39. A particulate material consisting of a plurality of composite particles, wherein the composite particles comprise a plurality of silicon nanoparticles dispersed within a conductive carbon matrix, wherein: the silicon nanoparticles comprise a nanoparticle core and a nanoparticle surface, wherein a plurality of bridging oxygen atoms and/or a plurality or bridging nitrogen atoms are disposed between the nanoparticle surface and at least a portion of the conductive carbon matrix such that the conductive carbon matrix is chemically bonded to the nanoparticle surface; and the particulate material comprises 40 to 65 wt % silicon; the particulate material comprises at least 6 wt % and less than 20 wt % oxygen; the weight ratio of the total amount of oxygen and nitrogen in the particulate material to silicon in the particulate material is in the range of from 0.1 to 0.45; and the weight ratio of carbon to silicon in the particulate material is in the range of from 0.1 to 1.

40. A particulate material according to claim 38 or claim 39, comprising 43 to 65 wt % silicon, or 45 to 65 wt % silicon, or 48 to 62 wt % silicon, or 50 to 60 wt % silicon, or 52 to 58 wt % silicon.

41. A particulate material according to any of claims 38 to 40, wherein the weight ratio of the total amount of oxygen and nitrogen to silicon in the particulate material is no more than 0.42, or no more than 0.4, or no more than 0.38, or no more than 0.35.

42. A particulate material according to any of claims 38 to 41, wherein the weight ratio of the total amount of oxygen and nitrogen to silicon in the particulate material is at least 0.2, more preferably at least 0.24, more preferably at least 0.28, more preferably at least 0.3, more preferably at least 0.32, more preferably at least 0.34.

43. A particulate material according to any of claims 38 to 42, comprising at least 80 wt % in total of silicon, carbon, oxygen and nitrogen, at least 85 wt % in total of silicon, oxygen, nitrogen and carbon, or at least 90 wt % in total of silicon, oxygen, nitrogen and carbon, or at least 95 wt % in total of silicon, oxygen, nitrogen and carbon, at least 98 wt % in total of silicon, oxygen, nitrogen and carbon, or at least 99 wt % in total of silicon, oxygen, nitrogen and carbon.
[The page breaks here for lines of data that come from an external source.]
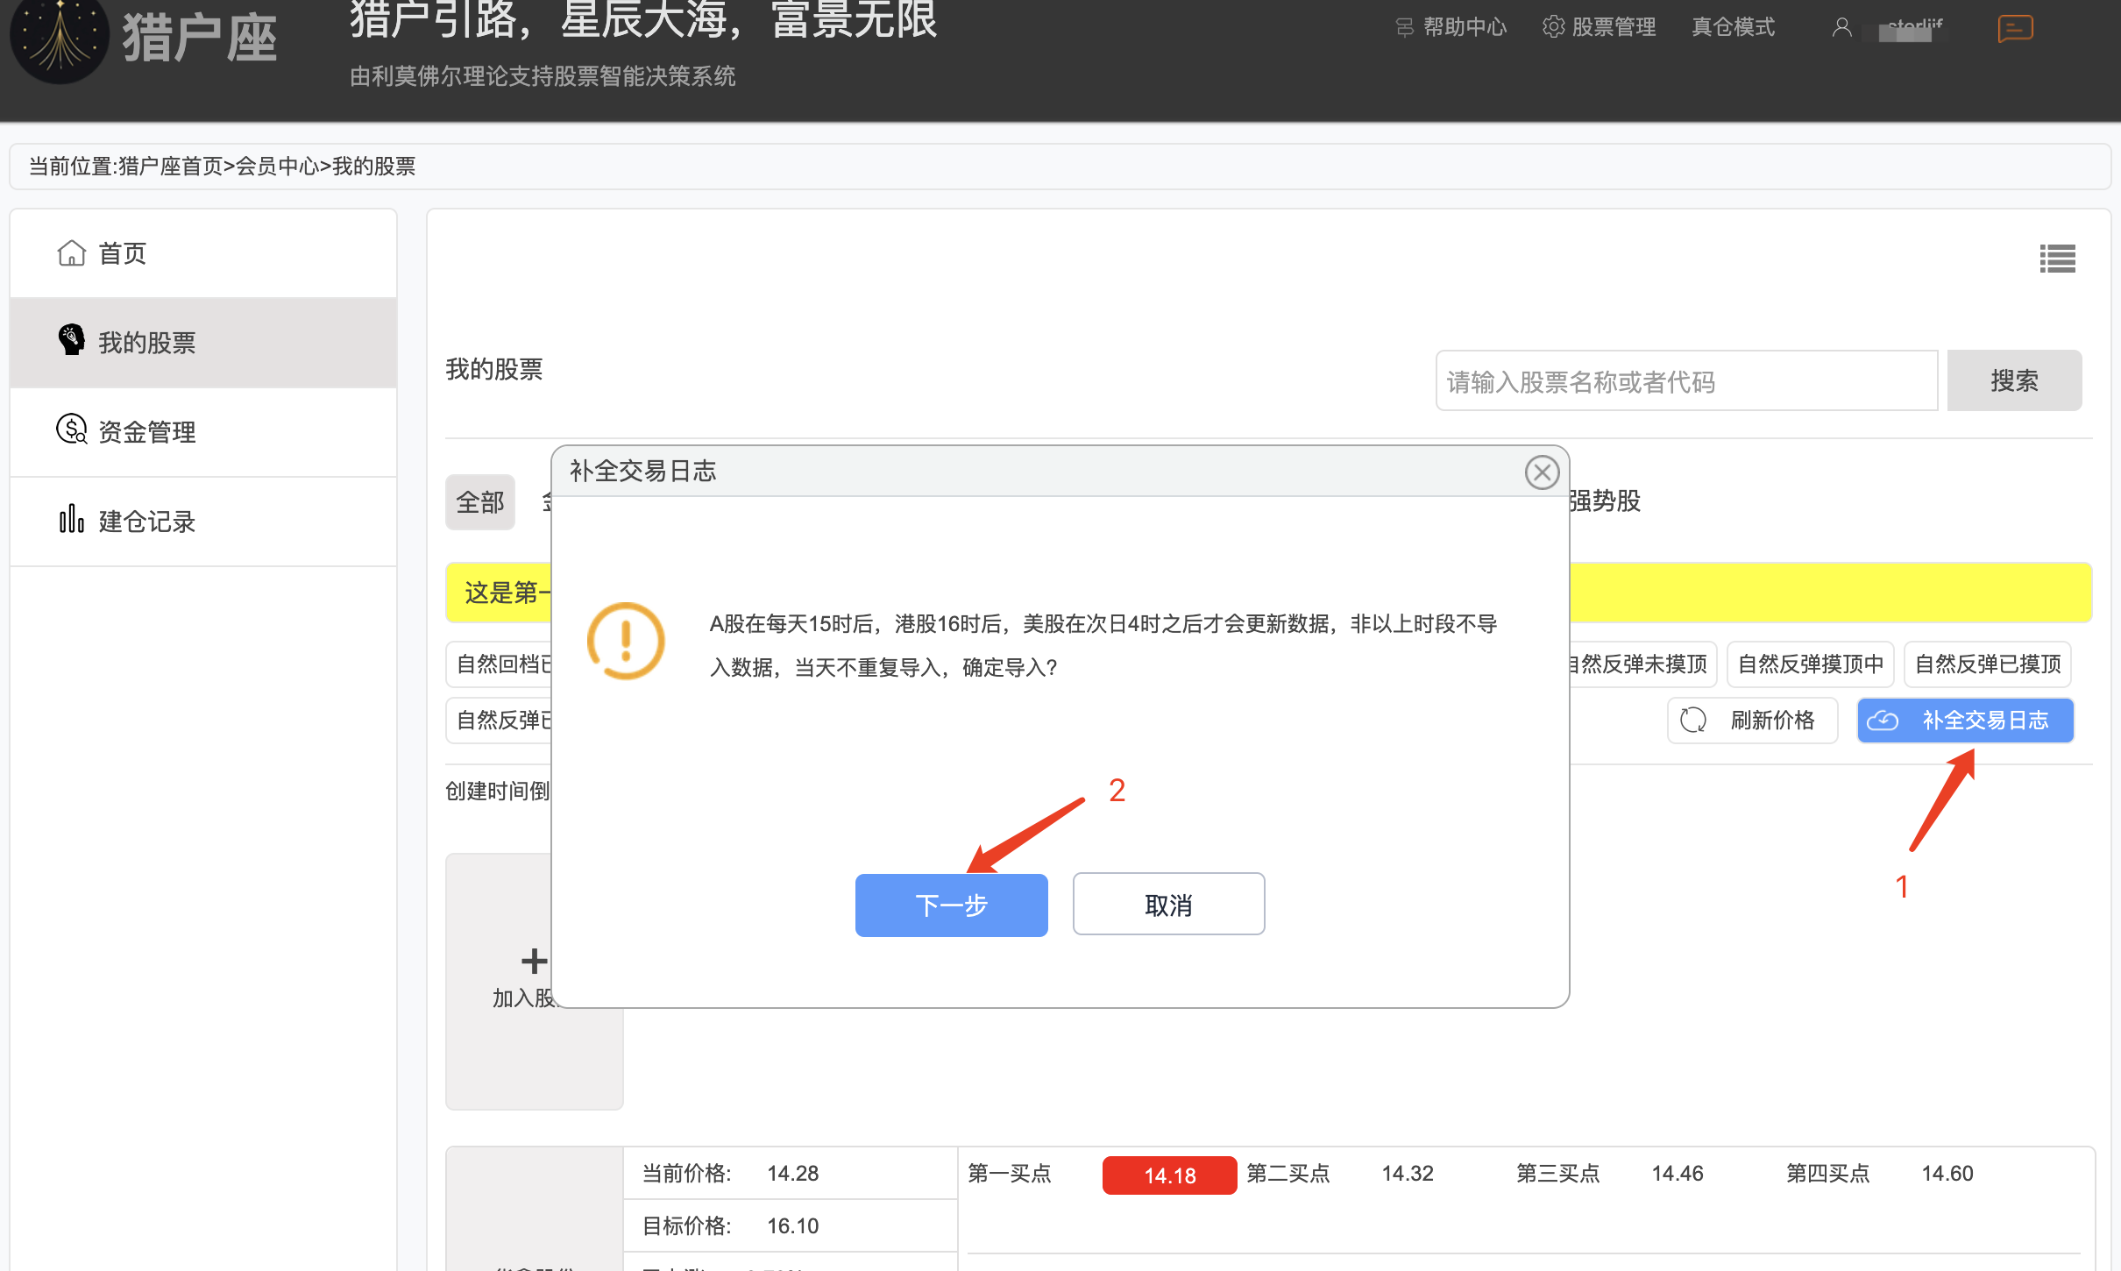Click the 建仓记录 bar chart icon
Viewport: 2121px width, 1271px height.
[71, 519]
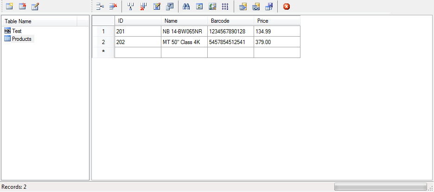Screen dimensions: 434x192
Task: Select row 1 using its row header
Action: click(x=103, y=32)
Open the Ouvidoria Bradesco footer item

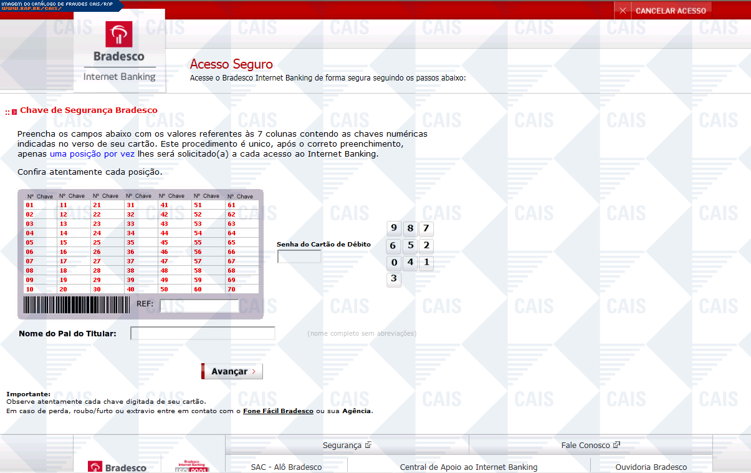pyautogui.click(x=651, y=467)
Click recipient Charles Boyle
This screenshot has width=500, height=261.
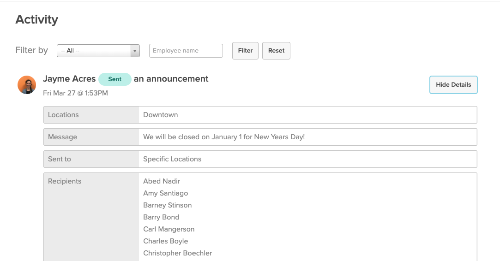pyautogui.click(x=165, y=241)
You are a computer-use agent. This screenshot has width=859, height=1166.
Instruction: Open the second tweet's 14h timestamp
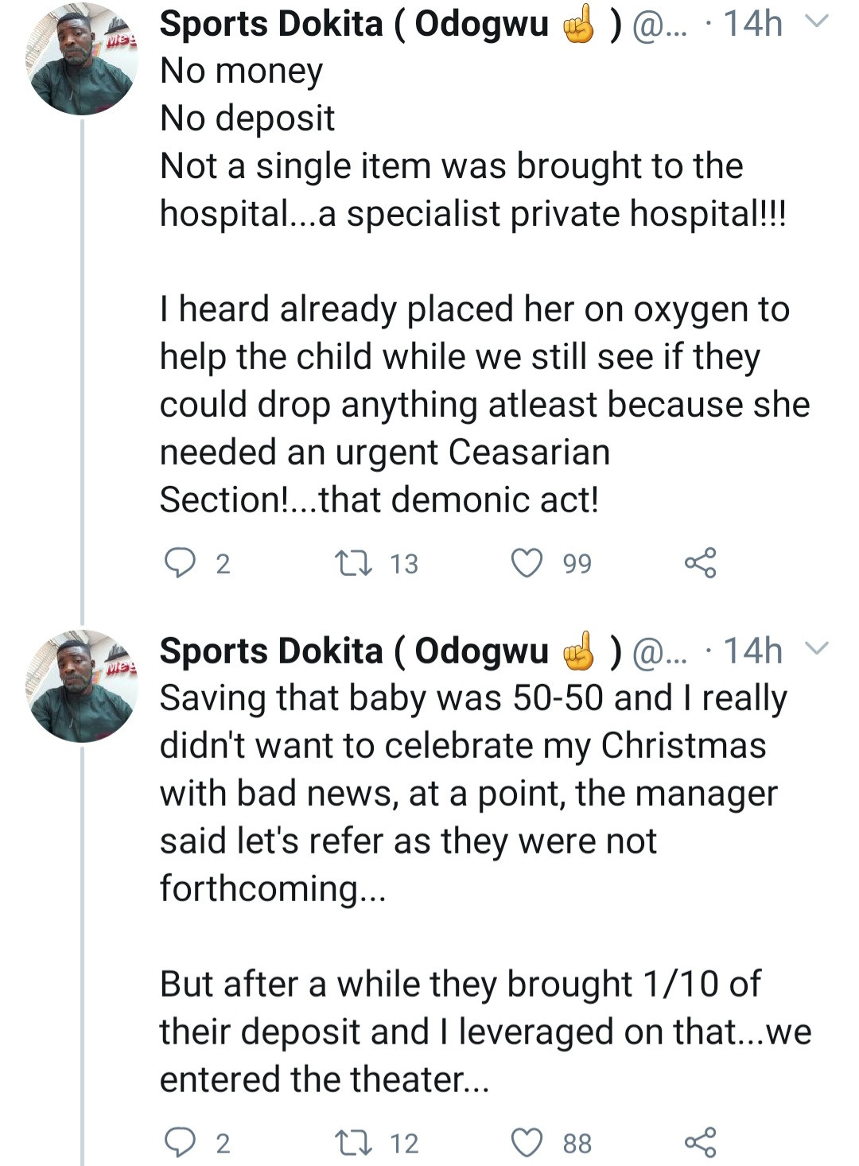tap(752, 651)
44. A particulate material according to any of claims 38 to 43, wherein the weight ratio of carbon to silicon is at least 0.15, at least 0.2, at least 0.25, or at least 0.3.

45. A particulate material according to any of claims 38 to 44, wherein the weight ratio of carbon to silicon is no more than 0.8, no more than 0.7, no more than 0.6, no more than 0.55, no more than 0.5, no more than 0.45.

46. A particulate material according to any of claims 38 to 45, wherein the weight ratio of carbon to the total amount of oxygen and nitrogen in the particulate material is at least 0.7, or at least 0.8, or at least 0.85, or at least 0.9, or at least 0.95.

47. A particulate material according to any of claims 38 to 46, comprising at least 8 wt % oxygen, or at least 10 wt % oxygen, or at least 12 wt % oxygen, or at least 15 wt % oxygen.

48. A particulate material according to any of claims 38 to 47, comprising from 2 to 6 wt % nitrogen, more preferably from 2.5 to 5 wt % nitrogen, more preferably from 3 to 4.5 wt % nitrogen, and most preferably from 3.5 to 4.5 wt % nitrogen.

49. A particulate material according to any of claims 38 to 48, comprising at least 10 wt % carbon, at least 15 wt % carbon, or at least 18 wt % carbon.

50. A particulate material according to any of claims 38 to 49, comprising no more than 35 wt % carbon, no more than 30 wt % carbon, no more than 28 wt % carbon, or no more than 25 wt % carbon.

51. A particulate material according to any of claims 38 to 50, wherein the conductive carbon matrix is obtainable by the pyrolysis of a pyrolytic carbon precursor selected from one or more aromatic or aliphatic carbon-containing compounds comprising at least one oxygen or nitrogen atom.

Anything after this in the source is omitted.